You know Samsung bootloader is totally locked down, only the international model allow you to flash custom ROM. KNOX has nothing to do with hearing aid.

Thanks for the advice. I read the article that I link below (same link that I used back in 2011 to decide whether to root my Galaxy Nexus! - decided “NO” then). Seems from the article that if I were going to get another phone that a future version of a Pixel would be my best bet for its future potential modding friendliness. But for now, it seems best just to wait and see how Android Q and MFA turn out - and look forward to further reports from you all. :slightly_smiling_face: BTW, I have a carrier-unlocked Galaxy Note 8 - haven’t check whether AT&T in providing me a prepaid plan SIM card did anything to screw that up.

Don’t know how many times it is necessary to say it. Android Q Beta works on Pixel phones. The original, the Pixel 2 and the Pixel 3. I have a Pixel 2XL and a Pixel 3XL. They both have the Q beta 2 software and stream audio to my OPN 1 hearing aids.
I do not have a Connectclip. My hearing aids are not the latest ones as they are a year old. You say you don’t believe that the OPN family hearing aids can stream using the Android Q Beta software. Do you have a Pixel phone and OPN aids? Have you installed the software and tried it?

The Knox explanation was in reference to the question if you can re-lock the bootloader after it has been unlocked. The question was not in reference to hearing aids!

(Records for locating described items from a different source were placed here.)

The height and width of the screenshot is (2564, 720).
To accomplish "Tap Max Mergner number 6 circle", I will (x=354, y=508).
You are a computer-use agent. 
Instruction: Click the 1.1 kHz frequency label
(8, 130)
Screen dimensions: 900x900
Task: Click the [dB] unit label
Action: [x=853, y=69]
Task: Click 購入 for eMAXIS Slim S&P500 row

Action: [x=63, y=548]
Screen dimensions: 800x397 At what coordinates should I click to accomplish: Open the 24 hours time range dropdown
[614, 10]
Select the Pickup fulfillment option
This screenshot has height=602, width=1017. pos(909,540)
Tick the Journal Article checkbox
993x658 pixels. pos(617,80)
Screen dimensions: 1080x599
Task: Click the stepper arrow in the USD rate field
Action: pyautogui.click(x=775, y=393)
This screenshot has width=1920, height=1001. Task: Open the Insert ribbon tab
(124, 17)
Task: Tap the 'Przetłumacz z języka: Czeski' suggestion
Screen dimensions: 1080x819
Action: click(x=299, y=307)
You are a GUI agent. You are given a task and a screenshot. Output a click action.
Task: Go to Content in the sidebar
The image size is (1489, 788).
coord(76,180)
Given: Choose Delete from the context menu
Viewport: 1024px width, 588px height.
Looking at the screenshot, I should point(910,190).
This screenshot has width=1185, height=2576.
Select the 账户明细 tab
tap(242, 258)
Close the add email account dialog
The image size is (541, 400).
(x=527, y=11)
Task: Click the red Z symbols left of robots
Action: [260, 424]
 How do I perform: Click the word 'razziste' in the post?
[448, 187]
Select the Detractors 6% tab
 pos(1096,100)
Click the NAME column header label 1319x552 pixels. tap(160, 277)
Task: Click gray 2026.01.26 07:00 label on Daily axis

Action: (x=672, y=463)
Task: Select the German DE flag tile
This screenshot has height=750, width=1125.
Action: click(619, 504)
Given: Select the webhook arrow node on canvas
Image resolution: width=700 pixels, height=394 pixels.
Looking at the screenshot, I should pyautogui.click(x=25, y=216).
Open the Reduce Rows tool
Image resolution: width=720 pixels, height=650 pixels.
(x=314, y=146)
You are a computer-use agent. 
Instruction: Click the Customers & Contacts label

Yes, you can unlock the bootloader on a Samsung phone, it’s quite simple.
Check here to see how. 2 step process.

https://www.aiseesoft.com/how-to/unlock-bootloader-samsung.html

The statement about being able to install the Q operating system on other brand phones is news for the FUTURE, if your phone is not scheduled to be updated to Q by your carrier. Naturally it requires a system image from Google or another developer to be released. Google has released several images at this time. You are, obviously, not reading all of this thread or not understanding it.